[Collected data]
-.-.-

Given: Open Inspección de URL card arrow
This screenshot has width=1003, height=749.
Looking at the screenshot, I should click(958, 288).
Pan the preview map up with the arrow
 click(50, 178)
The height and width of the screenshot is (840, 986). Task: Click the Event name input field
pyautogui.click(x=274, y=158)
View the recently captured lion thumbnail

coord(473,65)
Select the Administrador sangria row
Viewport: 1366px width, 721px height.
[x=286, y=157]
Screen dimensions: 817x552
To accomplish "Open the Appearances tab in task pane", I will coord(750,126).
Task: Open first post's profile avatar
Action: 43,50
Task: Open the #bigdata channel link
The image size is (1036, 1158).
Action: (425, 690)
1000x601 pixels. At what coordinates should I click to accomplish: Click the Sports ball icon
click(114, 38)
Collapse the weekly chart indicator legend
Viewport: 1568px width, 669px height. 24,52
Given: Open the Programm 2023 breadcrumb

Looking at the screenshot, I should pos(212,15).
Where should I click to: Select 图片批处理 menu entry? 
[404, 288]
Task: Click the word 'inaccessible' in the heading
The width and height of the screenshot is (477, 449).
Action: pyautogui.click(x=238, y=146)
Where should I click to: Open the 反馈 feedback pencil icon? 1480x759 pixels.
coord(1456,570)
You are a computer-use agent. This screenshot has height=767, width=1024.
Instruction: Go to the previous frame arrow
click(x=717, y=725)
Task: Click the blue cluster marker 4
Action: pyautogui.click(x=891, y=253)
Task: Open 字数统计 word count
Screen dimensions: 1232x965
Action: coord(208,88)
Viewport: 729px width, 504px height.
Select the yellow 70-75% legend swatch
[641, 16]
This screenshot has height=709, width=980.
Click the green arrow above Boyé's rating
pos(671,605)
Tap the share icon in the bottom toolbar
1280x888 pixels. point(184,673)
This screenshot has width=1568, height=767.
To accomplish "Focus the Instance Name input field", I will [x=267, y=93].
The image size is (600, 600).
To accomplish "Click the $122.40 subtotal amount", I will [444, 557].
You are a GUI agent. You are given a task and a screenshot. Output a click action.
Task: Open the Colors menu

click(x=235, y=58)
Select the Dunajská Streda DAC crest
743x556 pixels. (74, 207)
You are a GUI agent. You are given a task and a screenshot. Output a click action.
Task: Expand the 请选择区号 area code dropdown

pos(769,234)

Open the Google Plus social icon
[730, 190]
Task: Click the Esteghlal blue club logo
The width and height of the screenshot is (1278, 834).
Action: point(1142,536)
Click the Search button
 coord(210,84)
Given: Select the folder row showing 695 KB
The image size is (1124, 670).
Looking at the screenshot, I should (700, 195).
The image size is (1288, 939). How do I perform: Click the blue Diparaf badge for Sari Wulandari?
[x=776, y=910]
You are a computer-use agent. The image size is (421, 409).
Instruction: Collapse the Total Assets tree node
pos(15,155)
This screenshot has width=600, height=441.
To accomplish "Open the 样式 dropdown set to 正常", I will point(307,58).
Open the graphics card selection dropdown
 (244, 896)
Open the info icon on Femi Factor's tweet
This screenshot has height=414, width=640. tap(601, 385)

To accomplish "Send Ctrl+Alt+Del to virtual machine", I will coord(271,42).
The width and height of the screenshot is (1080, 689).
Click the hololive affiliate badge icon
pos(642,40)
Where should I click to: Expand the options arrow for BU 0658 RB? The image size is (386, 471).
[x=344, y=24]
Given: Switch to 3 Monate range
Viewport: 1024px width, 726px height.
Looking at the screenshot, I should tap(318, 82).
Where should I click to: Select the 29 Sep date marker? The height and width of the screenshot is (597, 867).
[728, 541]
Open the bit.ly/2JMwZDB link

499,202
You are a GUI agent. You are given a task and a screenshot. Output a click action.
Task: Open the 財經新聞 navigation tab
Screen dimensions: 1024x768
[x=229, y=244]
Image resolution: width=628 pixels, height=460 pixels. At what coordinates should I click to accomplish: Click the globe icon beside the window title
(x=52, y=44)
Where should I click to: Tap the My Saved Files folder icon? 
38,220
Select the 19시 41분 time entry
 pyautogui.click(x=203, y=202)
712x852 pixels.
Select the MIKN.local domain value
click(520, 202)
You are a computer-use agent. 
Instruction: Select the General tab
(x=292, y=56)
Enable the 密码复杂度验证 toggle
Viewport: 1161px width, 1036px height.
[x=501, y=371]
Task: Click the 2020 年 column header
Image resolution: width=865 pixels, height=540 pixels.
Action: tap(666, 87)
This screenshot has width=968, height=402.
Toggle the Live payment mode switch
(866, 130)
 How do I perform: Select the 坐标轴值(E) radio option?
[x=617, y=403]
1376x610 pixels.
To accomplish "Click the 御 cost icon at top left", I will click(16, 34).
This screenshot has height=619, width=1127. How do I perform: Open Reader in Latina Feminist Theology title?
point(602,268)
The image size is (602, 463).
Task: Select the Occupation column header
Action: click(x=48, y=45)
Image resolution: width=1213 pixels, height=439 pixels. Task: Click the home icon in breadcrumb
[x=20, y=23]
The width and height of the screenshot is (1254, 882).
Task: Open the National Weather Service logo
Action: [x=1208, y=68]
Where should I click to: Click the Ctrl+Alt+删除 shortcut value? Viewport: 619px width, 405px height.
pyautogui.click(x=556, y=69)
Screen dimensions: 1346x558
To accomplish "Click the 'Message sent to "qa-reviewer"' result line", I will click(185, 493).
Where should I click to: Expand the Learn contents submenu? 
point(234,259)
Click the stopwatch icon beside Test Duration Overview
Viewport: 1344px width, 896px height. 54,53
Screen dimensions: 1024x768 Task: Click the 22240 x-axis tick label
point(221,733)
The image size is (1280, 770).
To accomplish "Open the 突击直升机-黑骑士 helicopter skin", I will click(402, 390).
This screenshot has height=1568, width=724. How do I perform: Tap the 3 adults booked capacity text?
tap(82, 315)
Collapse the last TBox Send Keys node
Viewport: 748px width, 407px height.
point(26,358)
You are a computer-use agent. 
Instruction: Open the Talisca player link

-.-.-

### WHAT THIS TASK INVOLVES:
Your reply should hold only the lines from the first line of the records through the one with "Screen dimensions: 817x552", reproduced word for word.

### REPLY TO THE TASK:
Given: Open Inspección de URL card arrow
This screenshot has width=1003, height=749.
Looking at the screenshot, I should click(958, 288).
Pan the preview map up with the arrow
 click(50, 178)
The height and width of the screenshot is (840, 986). Task: Click the Event name input field
pyautogui.click(x=274, y=158)
View the recently captured lion thumbnail

coord(473,65)
Select the Administrador sangria row
Viewport: 1366px width, 721px height.
[x=286, y=157]
Screen dimensions: 817x552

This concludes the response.